We're Making Sun And Country
A Nigerian Civil War Story Is Coming
Rumours rose with the morning on Saturday, the 15th of January, 1966. First, it was news that Prime Minister Tafawa Balewa had gone missing the night before. Then the news of his death followed. Then the killing of Sir Ahmadu Bello and Ladoke Akintola, Premiers of Northern and Western Nigeria.
Later that weekend, Major Kaduna Nzeogwu’s broadcast from Kaduna Radio put all doubts to sleep; a group of young officers, with Nzeogwu as one of their leaders, had staged a coup. Nzeogwu was nine years into his life as a soldier and a month shy of his 29th birthday. The revolutionary council, he said, wanted to establish a strong united and prosperous nation.
The agenda for a united country set Nigeria on a divisive course – that we were perhaps already on – but one that was accelerated and transformed forever. First, pogroms a few months later saw Igbos and peoples of the Eastern region killed in their thousands across Nigeria, especially Northern Nigeria. Then a year and a half after Nzeogwu’s speech, Nigeria broke apart, and its Civil War began.
On the 15th of January, 1970, the Biafran War ended after the Biafran leadership surrendered to the Nigerian Government. In the two and a half years of war, up to two million people died from fighting, getting caught in the crossfire, bombardment, disease and starvation, most of them soldiers and people of the shortlived Biafran Republic.
The Nigerian Civil War ripped apart a country glued together by colonial forces across hundreds of ethnic lines. To this day, it continues to be a force for our divisive discontent.
There are more Nigerians alive anywhere in the world who didn’t see the war than those who did. Yet, not only are we living in the consequences of a time before our own, we know very little about the Nigerian Civil War. We didn’t see the war, but we’ve grown up in the angst, trauma, and deep sense of longing it created.
It’s why we’re making Sun and Country, a story-led guide to the Nigerian Civil War that explores how it began, how it played out on every side, locally and across the world, and how it continues to affect us today.
We’re a small team of Nigerians from every background working to build a body of work that captures the Nigerian Civil War with nuance and care.
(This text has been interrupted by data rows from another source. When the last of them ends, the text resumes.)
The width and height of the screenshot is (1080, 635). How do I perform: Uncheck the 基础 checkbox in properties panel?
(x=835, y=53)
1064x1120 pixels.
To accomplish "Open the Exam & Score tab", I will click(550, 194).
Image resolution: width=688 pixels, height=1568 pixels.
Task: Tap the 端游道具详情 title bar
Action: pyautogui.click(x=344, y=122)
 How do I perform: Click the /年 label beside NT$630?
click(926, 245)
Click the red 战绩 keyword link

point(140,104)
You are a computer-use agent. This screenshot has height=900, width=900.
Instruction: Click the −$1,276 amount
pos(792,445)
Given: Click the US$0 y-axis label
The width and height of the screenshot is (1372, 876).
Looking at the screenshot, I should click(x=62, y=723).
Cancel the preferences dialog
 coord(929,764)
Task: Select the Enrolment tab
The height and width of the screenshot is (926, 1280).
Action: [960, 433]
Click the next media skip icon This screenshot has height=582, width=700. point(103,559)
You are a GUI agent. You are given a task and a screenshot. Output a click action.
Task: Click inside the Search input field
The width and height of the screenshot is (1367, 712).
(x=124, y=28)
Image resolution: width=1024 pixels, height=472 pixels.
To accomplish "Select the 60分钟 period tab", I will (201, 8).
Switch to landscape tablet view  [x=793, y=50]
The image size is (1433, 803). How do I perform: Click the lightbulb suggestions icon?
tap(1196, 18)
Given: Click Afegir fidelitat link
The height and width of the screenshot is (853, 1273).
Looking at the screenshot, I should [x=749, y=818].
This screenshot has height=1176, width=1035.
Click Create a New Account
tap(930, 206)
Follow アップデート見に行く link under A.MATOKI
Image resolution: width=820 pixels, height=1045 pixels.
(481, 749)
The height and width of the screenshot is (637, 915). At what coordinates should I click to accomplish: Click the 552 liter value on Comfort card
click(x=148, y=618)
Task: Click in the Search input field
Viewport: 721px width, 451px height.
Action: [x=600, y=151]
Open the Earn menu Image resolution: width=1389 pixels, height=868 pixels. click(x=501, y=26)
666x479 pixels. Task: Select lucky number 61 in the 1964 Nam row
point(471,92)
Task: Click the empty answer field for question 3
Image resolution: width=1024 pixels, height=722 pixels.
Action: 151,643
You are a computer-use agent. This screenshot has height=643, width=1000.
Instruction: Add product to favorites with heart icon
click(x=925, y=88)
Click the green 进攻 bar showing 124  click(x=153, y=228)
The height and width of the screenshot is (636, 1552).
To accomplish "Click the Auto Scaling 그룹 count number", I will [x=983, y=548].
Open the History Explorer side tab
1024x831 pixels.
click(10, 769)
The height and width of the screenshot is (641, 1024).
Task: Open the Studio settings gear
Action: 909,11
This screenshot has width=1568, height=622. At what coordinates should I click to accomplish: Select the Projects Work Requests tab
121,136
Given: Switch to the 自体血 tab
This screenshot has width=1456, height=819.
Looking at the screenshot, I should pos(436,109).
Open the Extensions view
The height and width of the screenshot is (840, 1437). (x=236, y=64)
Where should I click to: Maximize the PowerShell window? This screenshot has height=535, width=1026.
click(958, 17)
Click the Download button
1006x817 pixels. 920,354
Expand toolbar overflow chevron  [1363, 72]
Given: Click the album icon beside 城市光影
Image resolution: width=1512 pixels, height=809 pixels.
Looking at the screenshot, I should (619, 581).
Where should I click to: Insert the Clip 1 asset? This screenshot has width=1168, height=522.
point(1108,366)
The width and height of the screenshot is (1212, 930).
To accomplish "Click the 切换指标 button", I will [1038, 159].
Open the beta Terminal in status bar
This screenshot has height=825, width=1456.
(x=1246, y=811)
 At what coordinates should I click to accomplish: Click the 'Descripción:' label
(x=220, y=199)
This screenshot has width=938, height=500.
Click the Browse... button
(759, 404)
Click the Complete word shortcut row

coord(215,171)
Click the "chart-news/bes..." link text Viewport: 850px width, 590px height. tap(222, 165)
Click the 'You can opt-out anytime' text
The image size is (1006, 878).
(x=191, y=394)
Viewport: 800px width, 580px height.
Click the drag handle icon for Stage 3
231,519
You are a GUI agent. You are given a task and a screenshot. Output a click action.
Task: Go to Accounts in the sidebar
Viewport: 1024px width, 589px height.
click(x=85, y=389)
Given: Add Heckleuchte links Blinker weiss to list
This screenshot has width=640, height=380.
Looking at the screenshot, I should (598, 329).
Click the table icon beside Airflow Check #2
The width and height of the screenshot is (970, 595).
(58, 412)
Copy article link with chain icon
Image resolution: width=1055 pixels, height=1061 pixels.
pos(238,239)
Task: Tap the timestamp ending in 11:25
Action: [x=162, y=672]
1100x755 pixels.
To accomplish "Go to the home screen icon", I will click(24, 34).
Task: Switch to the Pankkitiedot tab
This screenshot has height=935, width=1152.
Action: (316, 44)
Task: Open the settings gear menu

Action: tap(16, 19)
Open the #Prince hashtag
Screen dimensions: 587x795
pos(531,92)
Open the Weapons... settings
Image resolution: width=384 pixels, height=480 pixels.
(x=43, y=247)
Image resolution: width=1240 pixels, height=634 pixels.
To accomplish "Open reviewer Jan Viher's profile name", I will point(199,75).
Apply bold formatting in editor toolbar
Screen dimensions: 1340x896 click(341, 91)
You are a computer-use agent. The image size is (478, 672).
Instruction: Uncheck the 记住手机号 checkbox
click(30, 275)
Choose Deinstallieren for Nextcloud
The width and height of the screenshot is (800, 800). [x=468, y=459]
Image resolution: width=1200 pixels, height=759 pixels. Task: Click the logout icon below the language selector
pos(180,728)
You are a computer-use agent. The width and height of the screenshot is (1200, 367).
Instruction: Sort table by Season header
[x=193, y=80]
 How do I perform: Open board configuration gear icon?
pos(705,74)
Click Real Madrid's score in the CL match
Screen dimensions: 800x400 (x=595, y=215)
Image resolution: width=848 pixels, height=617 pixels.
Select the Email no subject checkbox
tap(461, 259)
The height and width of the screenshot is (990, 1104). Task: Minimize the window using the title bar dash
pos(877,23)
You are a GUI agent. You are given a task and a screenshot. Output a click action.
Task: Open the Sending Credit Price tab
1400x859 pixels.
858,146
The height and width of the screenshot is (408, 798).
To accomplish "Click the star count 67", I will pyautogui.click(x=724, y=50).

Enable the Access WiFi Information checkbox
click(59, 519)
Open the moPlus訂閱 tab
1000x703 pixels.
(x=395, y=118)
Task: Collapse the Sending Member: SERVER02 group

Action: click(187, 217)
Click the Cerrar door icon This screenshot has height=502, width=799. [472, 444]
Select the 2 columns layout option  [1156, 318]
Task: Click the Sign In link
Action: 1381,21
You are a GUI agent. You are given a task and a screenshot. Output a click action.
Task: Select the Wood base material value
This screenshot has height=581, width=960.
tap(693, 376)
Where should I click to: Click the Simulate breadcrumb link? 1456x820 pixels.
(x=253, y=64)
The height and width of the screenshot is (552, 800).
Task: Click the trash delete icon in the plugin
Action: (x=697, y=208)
The first step to making Sun and Country was rigorous research, working with over a dozen researchers and up to 60 resources on the Nigerian Civil War – books, papers, journals, and other archival materials.
One night near the end of 2022, after we’d completed four months of secondary research, we copy-pasted our notes onto a Google Doc and were hit with a five-hundred-and-fifty-four thousand words long document. That’s like a thousand pages of text. The culmination of our study is the most comprehensive timeline of the war we’ve ever seen, giving us multiple perspectives of the conflict as it unfolded in place and time.
Through the next four years, we’ll take all that research, condense it, and develop stories across multiple formats – text, audio, video in long and short form, print, and physical spaces.
We will create a body of work such that a person who knew next to nothing can now have an informed, empathetic, and nuanced conversation about the war. And in a way that is easy to consume, have conversations with, and share.
The first format will be interactive narrative essays that are as immersive as they’re gripping.
The second format will be audio, where you’ll also hear the voices of people who experienced the war or had their lives directly and deeply affected by it. It’ll be available on podcast streaming platforms and, possibly, on the radio.
Making Sun and Country demands a lot of rigour, resources, nuance, and care. So we’re going to create a body of work that helps a new generation understand a conflict that transformed not just a country but how the world saw not just Nigerians but black Africans forever.